El problema era que no se elegía al matón del patio del colegio, tarea en la que Marine, una candidata extraordinaria hasta la segunda vuelta, no tiene rival, sino a quién confiarías tus ahorros en los próximos cinco años, quién de los dos candidatos te ofrece más confianza, dentro de lo que cabe. Y ahí es donde creo que ganó Macron, de un perfil borroso –no solamente centrista– durante la campaña pero que, en el primer plano frontal de dos horas y media frente a Le Pen, parecía ungido por los dioses galos con unos ojos azules tan sólidos –pero no chispeantes– que parecían lentillas.
Un político demasiado guapo no provoca confianza, al revés, pero capta la atención.

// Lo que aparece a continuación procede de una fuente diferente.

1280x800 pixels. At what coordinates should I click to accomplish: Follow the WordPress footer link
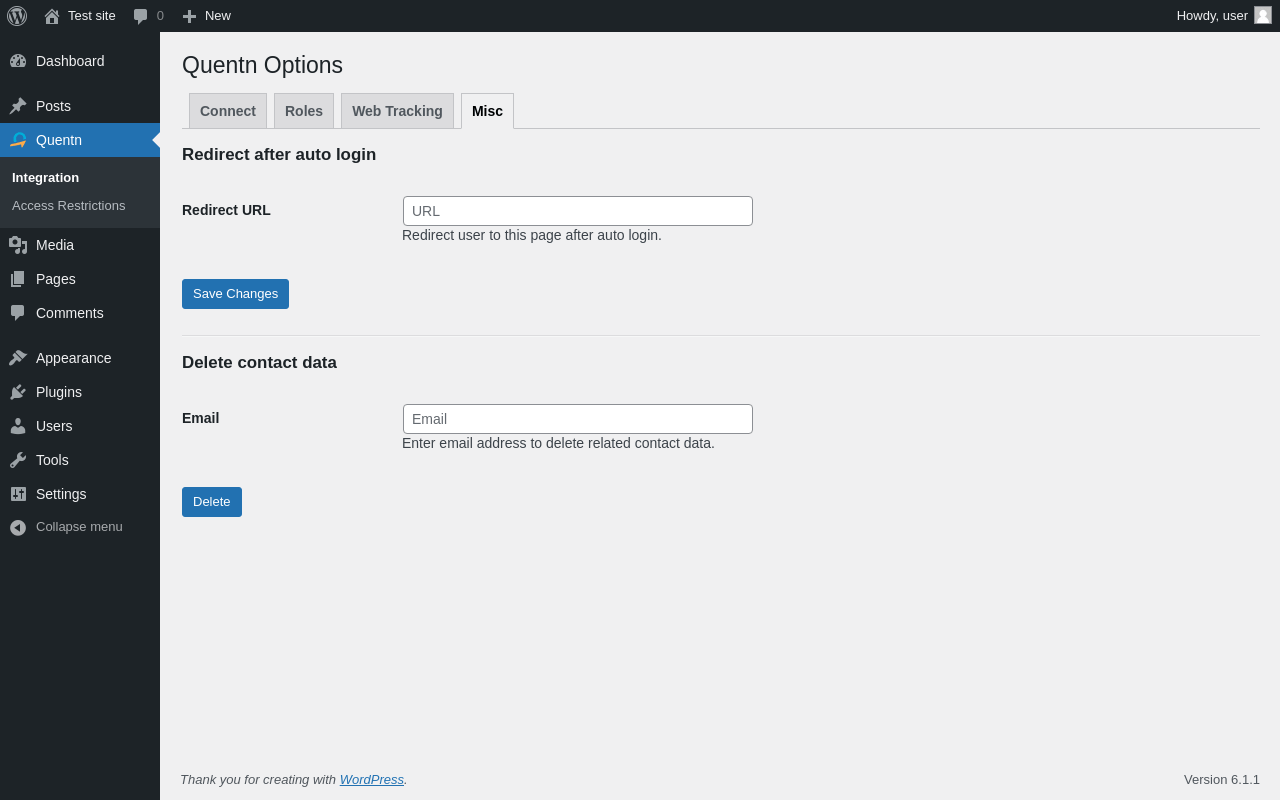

Y, a partir de ahí, debe compensar ese don haciendo como que no lo conoce o le quita importancia en favor de otro más necesario: la credibilidad, hija de la confianza, nieta de la autocontención y de la capacidad del líder para controlar el sistema nervioso central, imagen de sí mismo. Y sin perder el aspecto antipático del listo de la clase frente a la gamberra del colegio, encajó todas las telefechorías de Le Pen, que acabó imitando a los marcianos, sin darse cuenta de que así era ella la que parecía marciana.También devolvió Macron los golpes por debajo de la mesa, un guapo no se achanta, pero se le notó menos la ansiedad de jugar una final, aunque era también la primera que jugaba.

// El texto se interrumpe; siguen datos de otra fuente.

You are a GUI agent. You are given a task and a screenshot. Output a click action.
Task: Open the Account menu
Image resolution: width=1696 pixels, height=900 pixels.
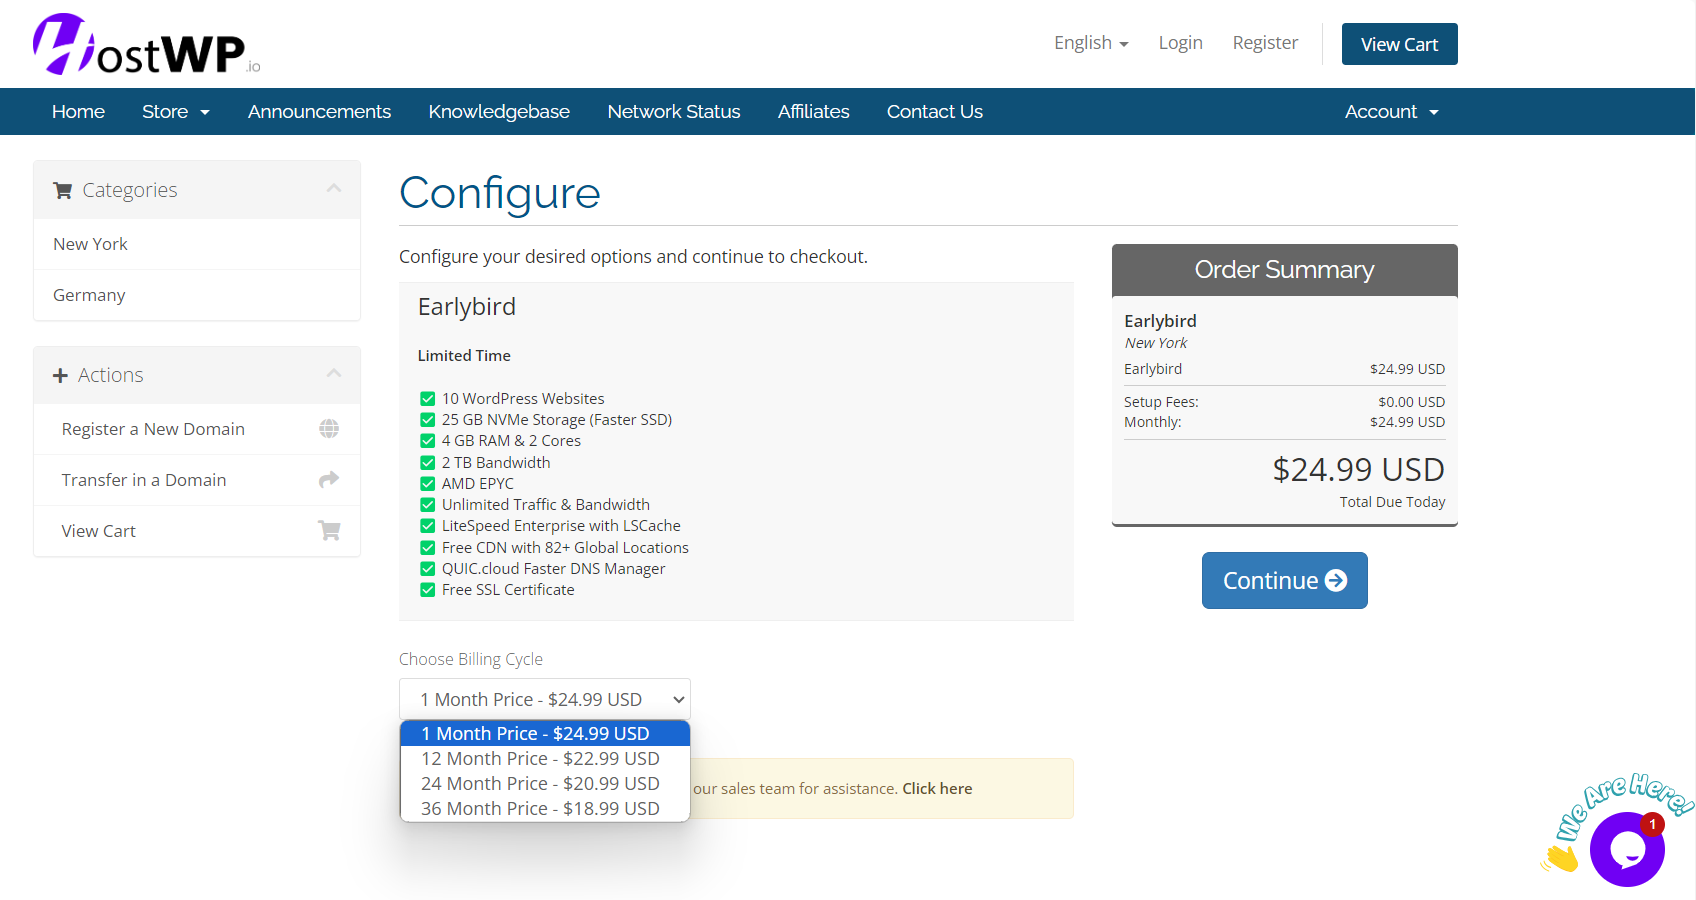1391,111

Marine vive del miedo, cierto, y Macron del miedo a Marine. Pero entre una cerveza en Pas-de-Calais y una hipoteca, solemos preferir la hipoteca. Lo que le faltó a Macron –a su Gobierno, veremos– es claridad y contundencia ante el islam. Y si las mezquitas y Barack Hussein Obama siguen apoyándolo, aún pueden hacer presidenta este domingo a Marine Le Pen.